This is a page that curates AI-related papers published worldwide. All content here is summarized using Google Gemini and operated on a non-profit basis. Copyright for each paper belongs to the authors and their institutions; please make sure to credit the source when sharing.
Chujie Zheng, Shixuan Liu, Mingze Li, Xiong-Hui Chen, Bowen Yu, Chang Gao, Kai Dang, Yuqiong Liu, Rui Men, An Yang, Jingren Zhou, Junyang Lin
Outline
This paper introduces Group Sequence Policy Optimization (GSPO), a robust, efficient, and high-performance reinforcement learning algorithm for training large-scale language models. Unlike existing algorithms that adopt token-level importance ratios, GSPO defines importance ratios based on sequence likelihood and performs sequence-level clipping, compensation, and optimization. GSPO achieves superior training efficiency and performance compared to the GRPO algorithm, particularly stabilizing Mixed-of-Experts (MoE) RL training, and demonstrating its potential to simplify RL infrastructure design.

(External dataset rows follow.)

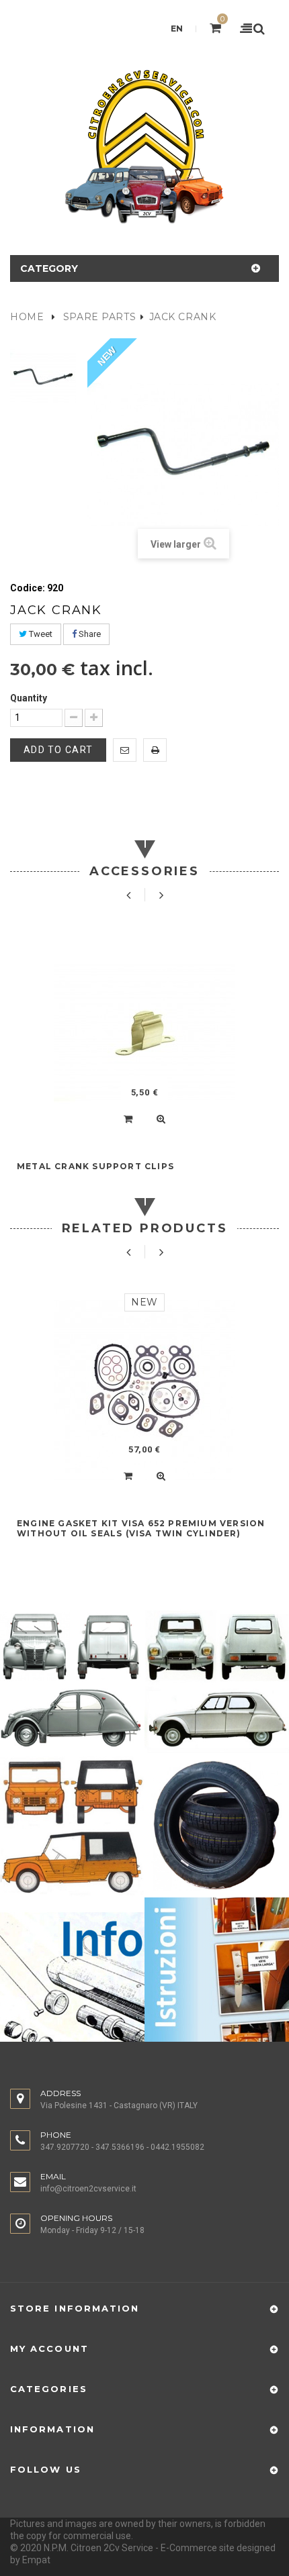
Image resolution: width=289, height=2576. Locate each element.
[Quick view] (161, 1119)
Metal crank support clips (95, 1166)
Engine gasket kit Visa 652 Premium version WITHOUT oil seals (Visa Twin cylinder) (141, 1528)
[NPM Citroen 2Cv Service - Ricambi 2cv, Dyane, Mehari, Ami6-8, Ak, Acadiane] (144, 146)
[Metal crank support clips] (144, 1033)
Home (27, 317)
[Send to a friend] (124, 750)
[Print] (155, 750)
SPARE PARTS (99, 317)
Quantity (28, 698)
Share (89, 634)
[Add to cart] (128, 1119)
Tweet (39, 634)
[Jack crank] (43, 378)
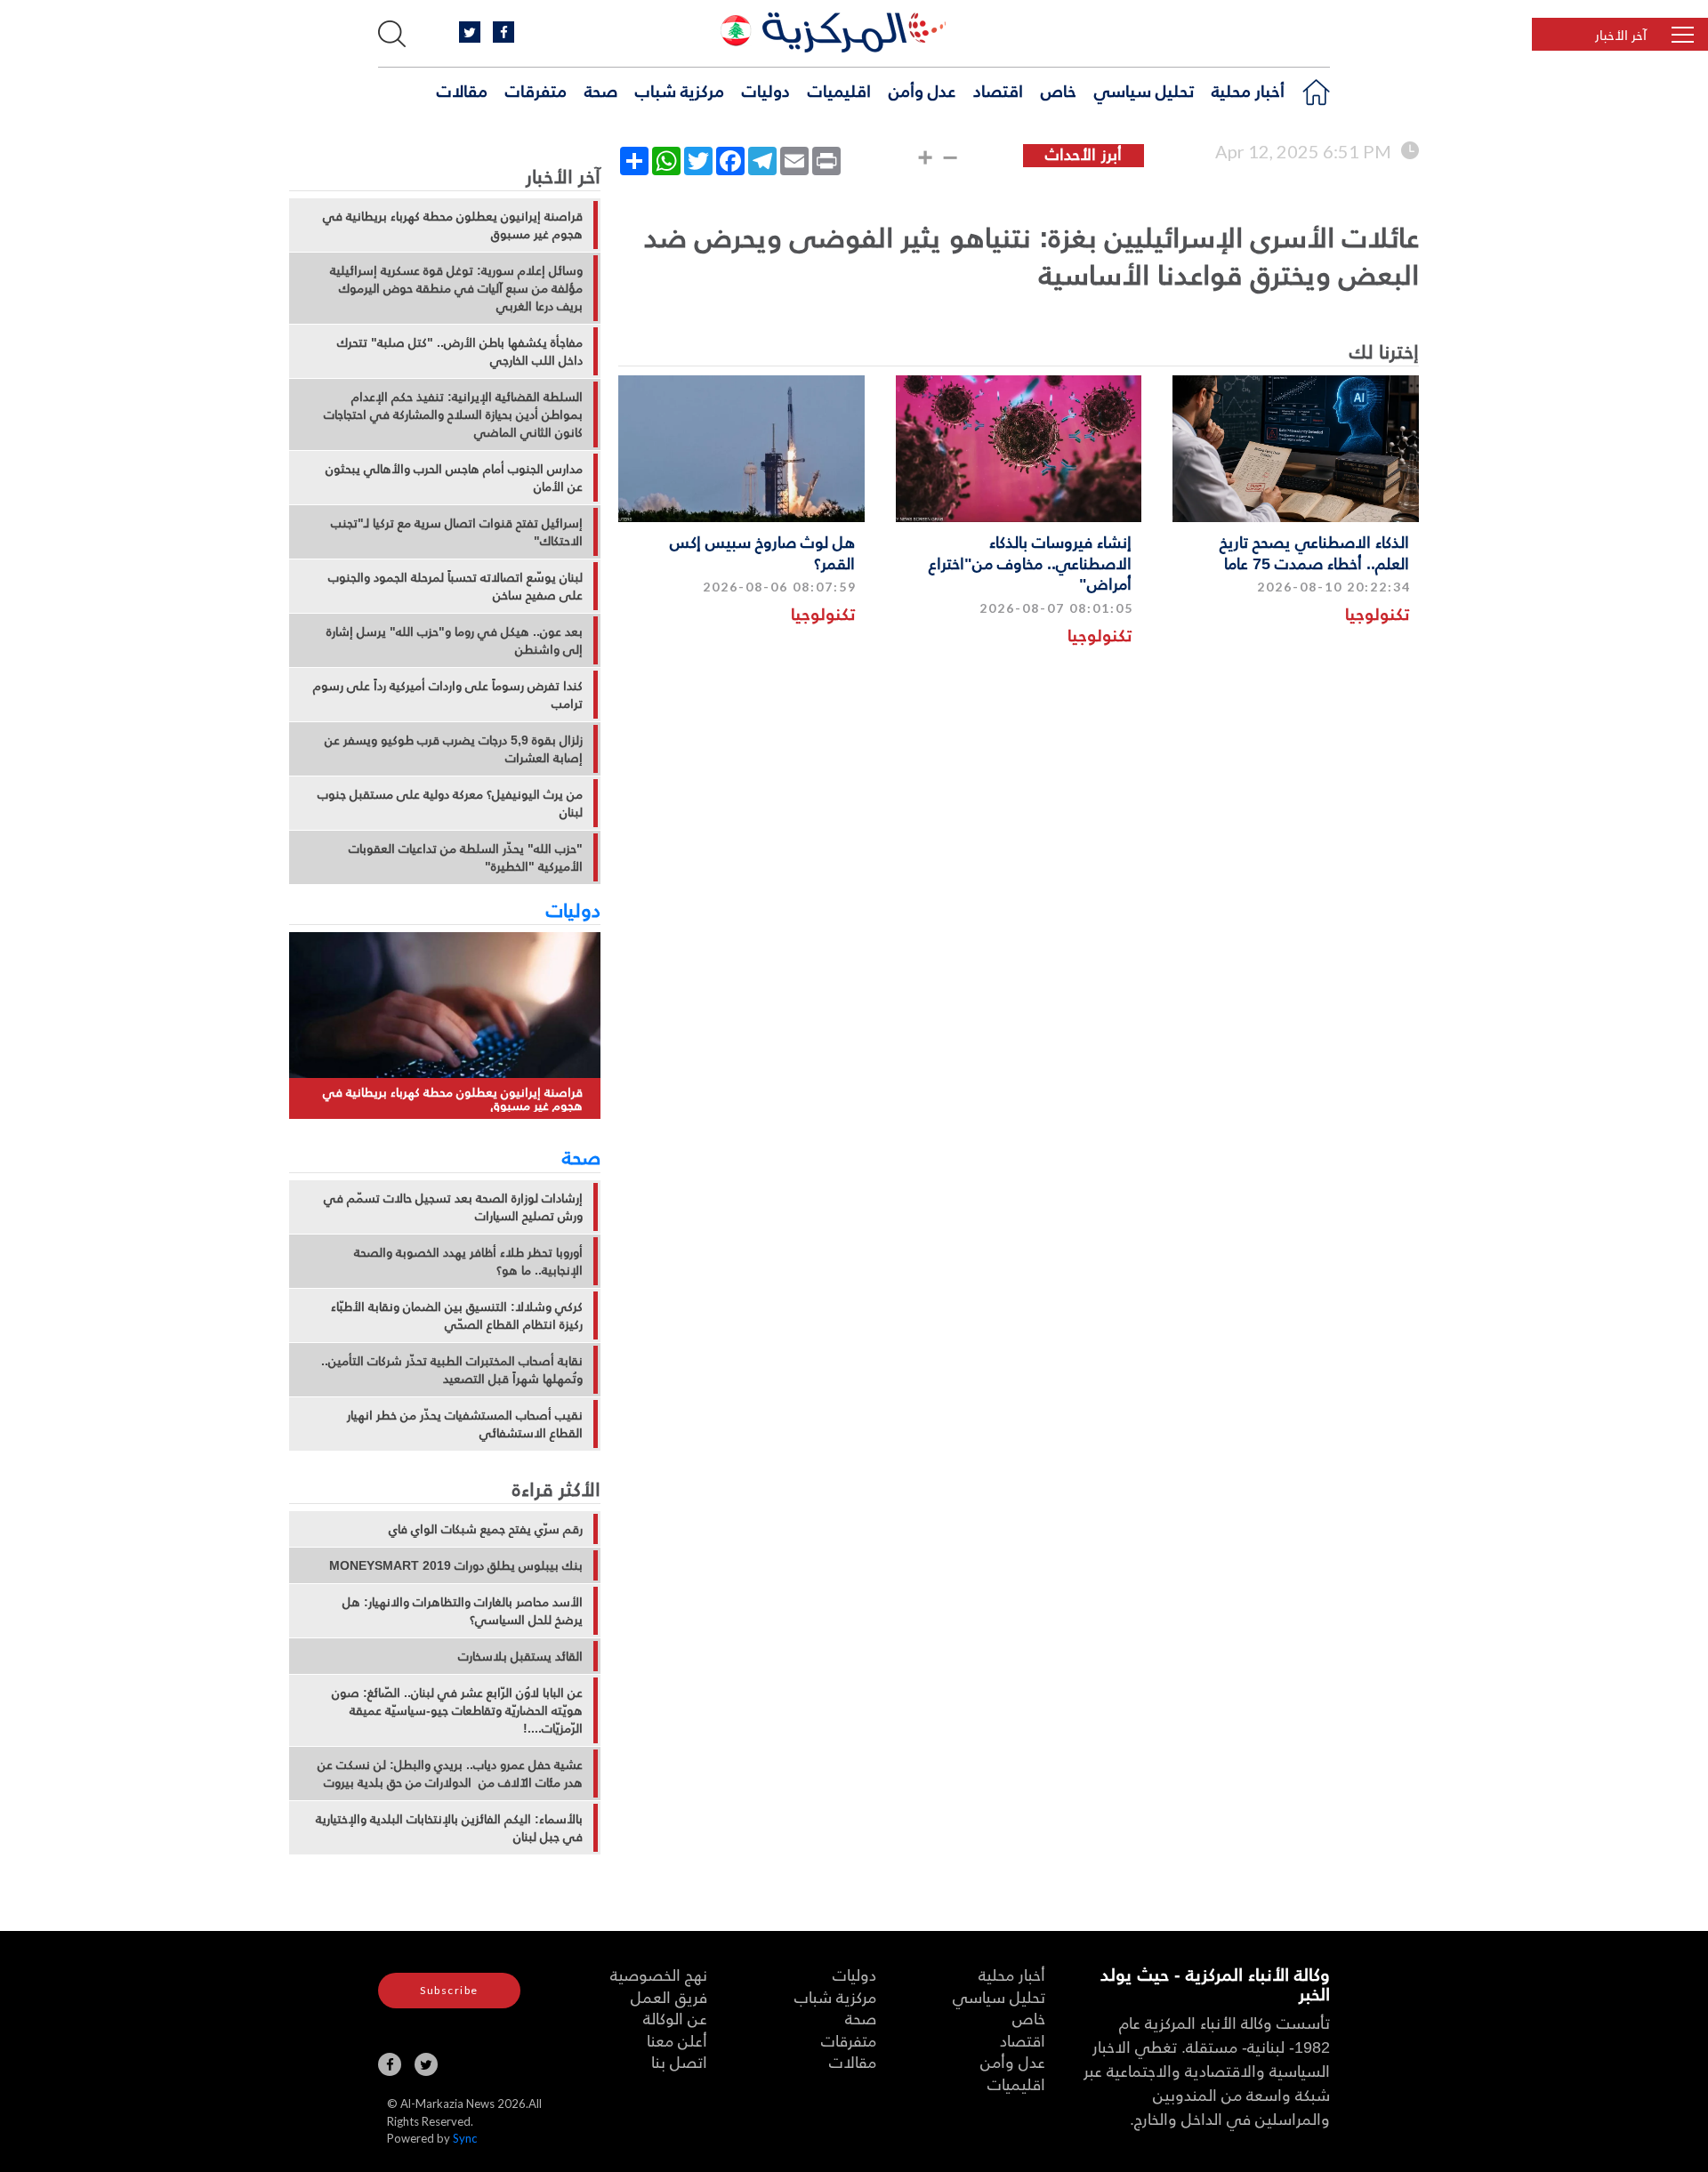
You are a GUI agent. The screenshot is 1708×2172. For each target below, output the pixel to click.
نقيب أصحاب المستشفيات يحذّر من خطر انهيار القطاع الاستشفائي (465, 1424)
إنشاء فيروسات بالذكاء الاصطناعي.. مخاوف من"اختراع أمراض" (1030, 562)
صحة (600, 90)
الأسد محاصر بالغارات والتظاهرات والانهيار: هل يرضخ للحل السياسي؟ (462, 1611)
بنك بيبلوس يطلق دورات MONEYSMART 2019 (456, 1565)
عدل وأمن (922, 90)
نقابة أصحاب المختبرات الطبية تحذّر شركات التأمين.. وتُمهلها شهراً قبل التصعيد (452, 1370)
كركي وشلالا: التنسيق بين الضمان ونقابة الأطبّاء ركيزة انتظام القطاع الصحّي (457, 1315)
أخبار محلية (1248, 90)
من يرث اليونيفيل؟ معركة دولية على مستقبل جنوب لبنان (450, 803)
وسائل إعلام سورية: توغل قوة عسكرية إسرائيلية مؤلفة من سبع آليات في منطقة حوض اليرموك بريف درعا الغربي (456, 288)
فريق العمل (669, 1996)
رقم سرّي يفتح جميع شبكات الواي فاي (486, 1529)
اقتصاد (998, 90)
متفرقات (536, 90)
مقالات (462, 90)
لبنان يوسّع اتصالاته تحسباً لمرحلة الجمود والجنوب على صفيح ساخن (455, 586)
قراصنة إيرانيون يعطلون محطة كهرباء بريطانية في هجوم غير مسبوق (453, 225)
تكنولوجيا (1377, 613)
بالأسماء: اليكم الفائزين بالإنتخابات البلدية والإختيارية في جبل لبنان (449, 1828)
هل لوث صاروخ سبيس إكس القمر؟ (762, 551)
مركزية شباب (679, 90)
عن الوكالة (675, 2017)
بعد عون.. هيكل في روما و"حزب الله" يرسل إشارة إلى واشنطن (454, 640)
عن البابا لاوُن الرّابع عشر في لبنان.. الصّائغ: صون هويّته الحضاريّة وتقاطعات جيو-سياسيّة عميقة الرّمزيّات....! (457, 1710)
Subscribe (449, 1990)
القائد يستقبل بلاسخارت (520, 1656)
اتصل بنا (679, 2061)
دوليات (766, 90)
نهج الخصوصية (658, 1974)
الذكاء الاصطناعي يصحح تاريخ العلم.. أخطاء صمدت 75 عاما (1314, 551)
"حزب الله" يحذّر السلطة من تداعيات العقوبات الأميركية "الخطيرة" (466, 857)
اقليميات (839, 90)
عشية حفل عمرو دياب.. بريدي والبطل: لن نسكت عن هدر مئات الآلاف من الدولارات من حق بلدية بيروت (450, 1773)
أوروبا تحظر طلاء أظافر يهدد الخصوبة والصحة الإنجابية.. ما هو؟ (468, 1261)
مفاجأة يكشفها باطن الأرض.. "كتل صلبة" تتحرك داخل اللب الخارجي (460, 351)
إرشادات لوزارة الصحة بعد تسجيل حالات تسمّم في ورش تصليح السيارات (453, 1207)
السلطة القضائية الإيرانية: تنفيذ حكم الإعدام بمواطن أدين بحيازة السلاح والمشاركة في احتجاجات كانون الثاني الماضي (453, 414)
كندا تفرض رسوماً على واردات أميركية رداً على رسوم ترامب (448, 694)
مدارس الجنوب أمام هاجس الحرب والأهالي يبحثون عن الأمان (454, 477)
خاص (1058, 90)
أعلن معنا (677, 2039)
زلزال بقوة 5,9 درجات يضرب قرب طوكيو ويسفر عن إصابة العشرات (454, 749)
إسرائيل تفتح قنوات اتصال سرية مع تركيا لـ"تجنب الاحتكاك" (457, 532)
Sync (465, 2138)
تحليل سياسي (1144, 90)
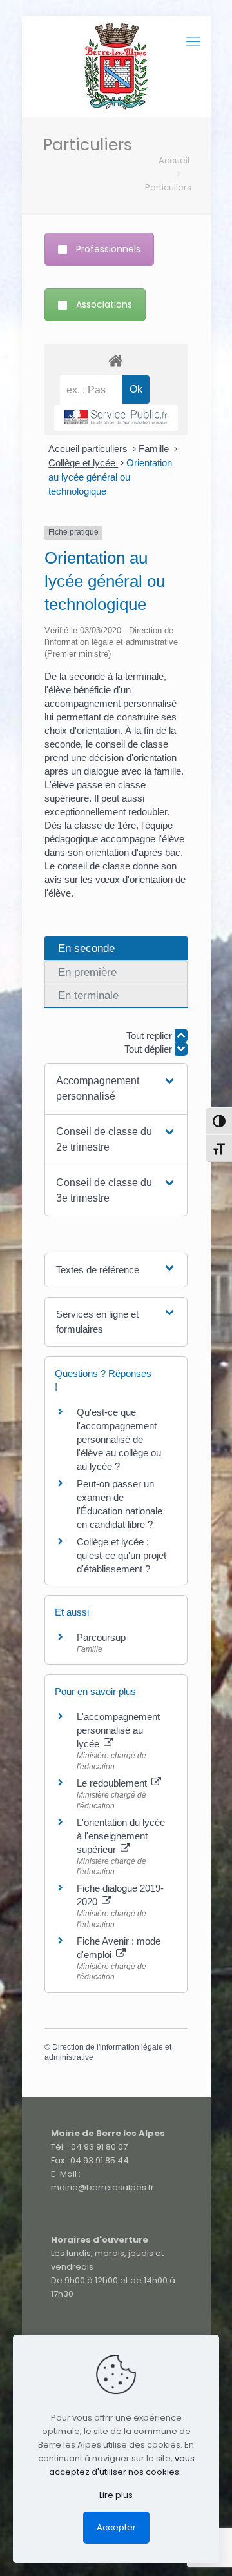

These advantages of GSPO contributed to the remarkable performance improvement of the state-of-the-art Qwen3 model.
Takeaways, Limitations
•
Takeaways:
◦
We present GSPO, a stable and efficient reinforcement learning algorithm for large-scale language model training.
◦
Achieving improved training efficiency and performance over the GRPO algorithm through sequence-level optimization.
◦
Contribute to stabilizing MoE RL training.
◦
Presenting the possibility of simplifying RL infrastructure design.
◦
Contributes to improving the performance of the latest Qwen3 model.
•
Limitations:
◦
This paper does not explicitly address the GSPO algorithm's Limitations. Further experiments and analysis are needed to elucidate Limitations.